Beausoleil Island was designated a national historic site of Canada in 2009 because:
- it is representative of the cultural landscape of the Anishinaabeg of the southern Georgian Bay region, demonstrating the land's role as a place of memory, illustrating their people's relationship with the land, and recalling the Anishinaabe presence in Southern Ontario and their subsequent displacement;
- it is the setting for traditional narratives that record the island's creation and meaning. Many of the traditions associated with the island relate to women, including their use of Beausoleil for gathering berries and other plants, and for traditional ceremonies such as girlhood to womanhood transformation rituals; and,
- witness to a long history of settlement, the evolving landscape of the island includes evidence of ancient camps and of its brief period as a reserve in the mid 19th century when the Anishinaabeg struggled to find a new way to live that was compatible with their traditions and with the rapidly growing Euro-Canadian settlement surrounding them.
As a cultural landscape Beausoleil Island represents aspects of the relationship that evolved over the centuries between the Anishinaabeg of the southern Georgian Bay area and their ancestral territories. It is the setting of many Anishinaabe oral traditions and serves as a physical link to the resources, routines and ceremonies that reflect their traditional way of life and anchor their collective memory and culture.
Known to the Anishinaabeg as a “rocky place floating about the mouth of a river”, Beausoleil Island (1089 hectares) has been inhabited by humans on an irregular basis since the late Paleo-Indian period ca. 10400-9500 BP. Representative of the Anishinaabe presence in southern Ontario it is among the earliest sites of human occupation in the province. The island was well-known to Aboriginal peoples as a bad weather refuge and stopping place and supported two villages during the Reserve period (1838-1856). Chief John Assance led his people to Beausoleil Island after having ceded their lands at Coldwater. Assance’s band settled on the island`s leeward side at Cedar Spring. By 1844, there were 14 houses, a barn, one hundred cultivated acres and a cemetery. Assance had a small Roman Catholic Church constructed, and a schoolhouse was completed in 1847. YMCA Camp Kitchewa, the second Reserve period village to the north, comprised at least fifteen dwellings and perhaps a church. Poor soil and a relatively large population made long term settlement and attempts at agriculture in the European manner unsuccessful. Some moved to settle nearby Christian Island as early as 1844. By 1852 most of Assance’s band had followed. The Anishinaabeg who remained on Beausoleil Island established homesteads, mainly on the southeast of the island, and lived traditionally by fishing, hunting and gathering.
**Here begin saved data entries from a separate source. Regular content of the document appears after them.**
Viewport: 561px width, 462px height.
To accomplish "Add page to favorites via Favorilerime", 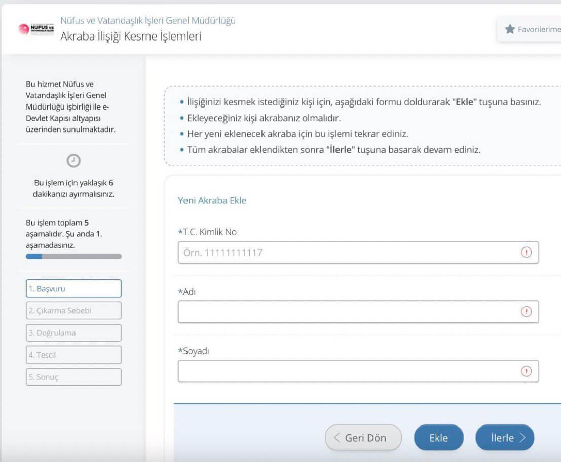I will (x=532, y=29).
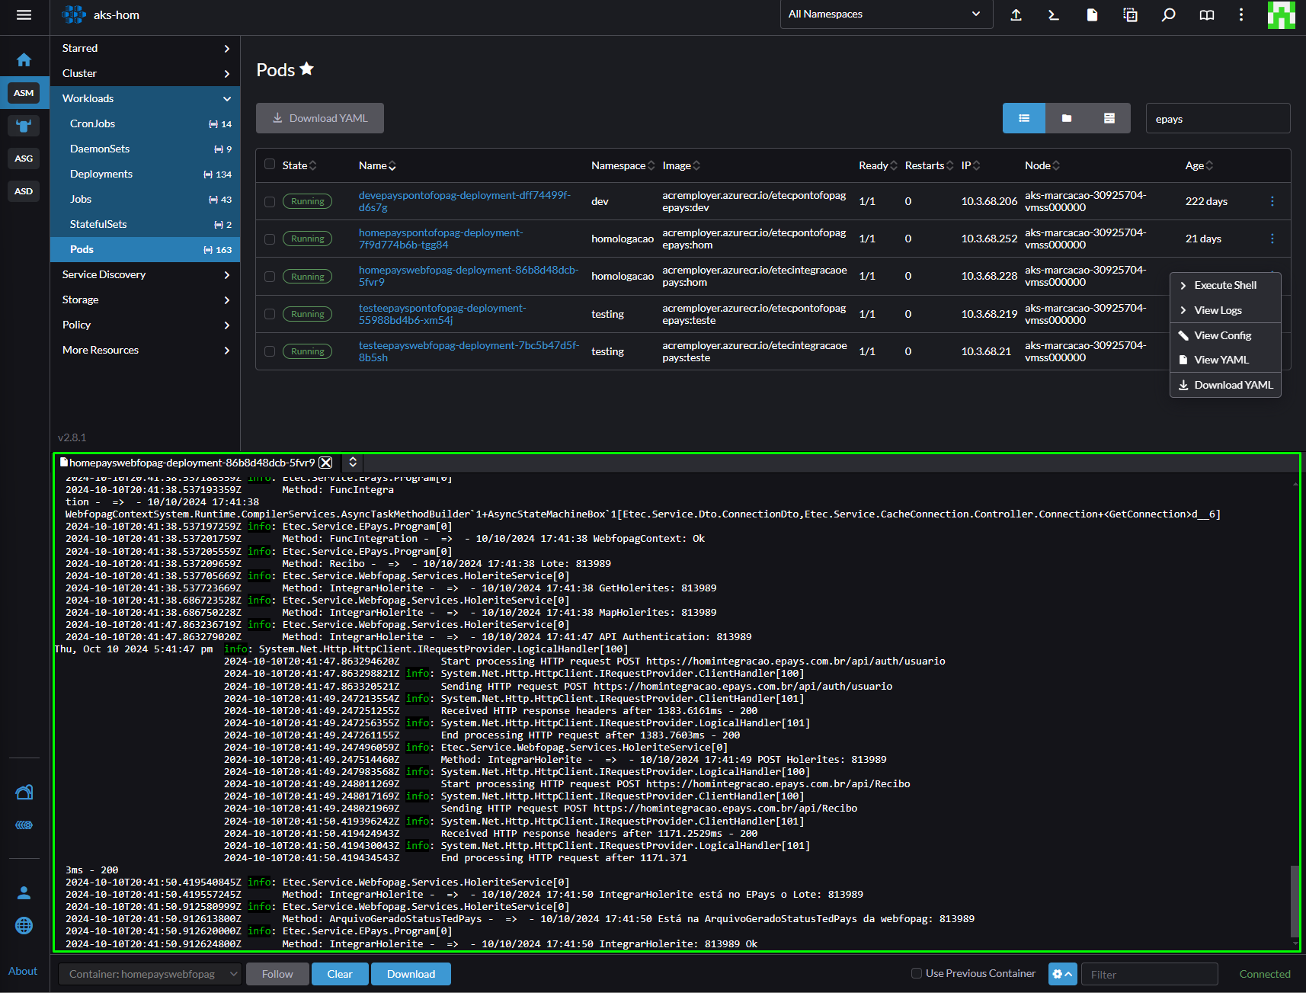
Task: Toggle the select-all pods checkbox
Action: 270,165
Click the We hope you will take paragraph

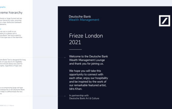88,80
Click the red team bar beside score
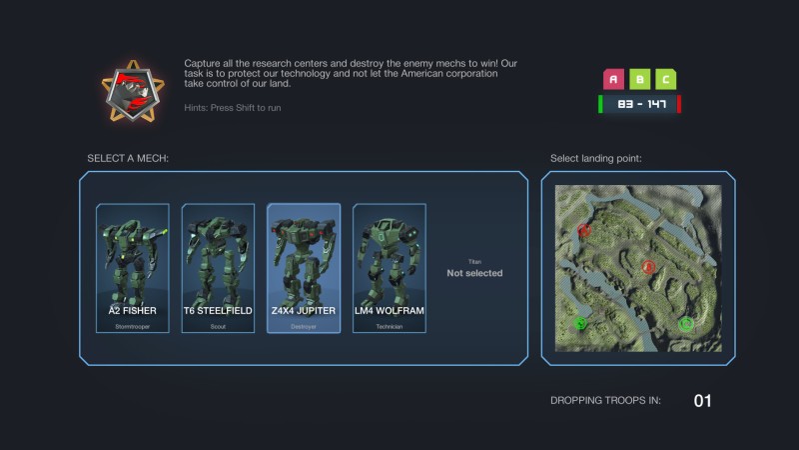 679,104
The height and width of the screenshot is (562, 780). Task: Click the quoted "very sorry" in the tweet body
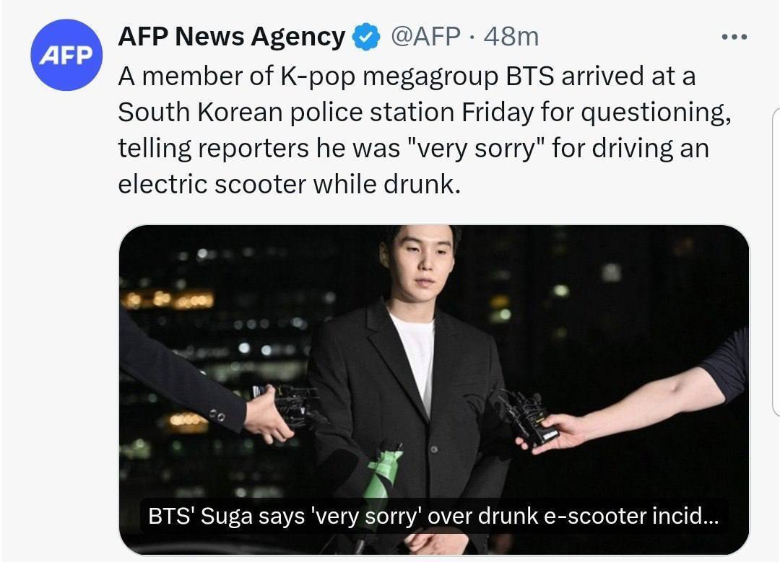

Source: Historic Sites and Monuments Board of Canada, Minutes, July 2009
Key features contributing to the heritage value of this site include:
- the location in the south-eastern arm of Georgian Bay in southern Ontario;
- the visual character, unspoilt geography, composition and landscape of the 1089 hectare island evocative of the Reserve Period, including the landscape at its southeastern end where farm fields and building depressions can still be discerned;
- the in situ remains of the 19th century Anishinaabe settlements, including building depressions and the integrity of identified, and as yet unidentified, archaeological remains in their original placement and extent;
- the retention of knowledge associated with all artefacts associated with the site including those relating to the Late Palaeo-Indian Period (ca.10400-9500 BP), the Late Woodland Period, and numerous 19th century artifacts
including Reserve period clay pipes, the 1833 bank token, and the metal kettle;
- the integrity of the undisturbed unmarked burial areas and the continued integrity of the recognized Cemetery of the Oak;
- the unimpeded viewscapes to and from the island.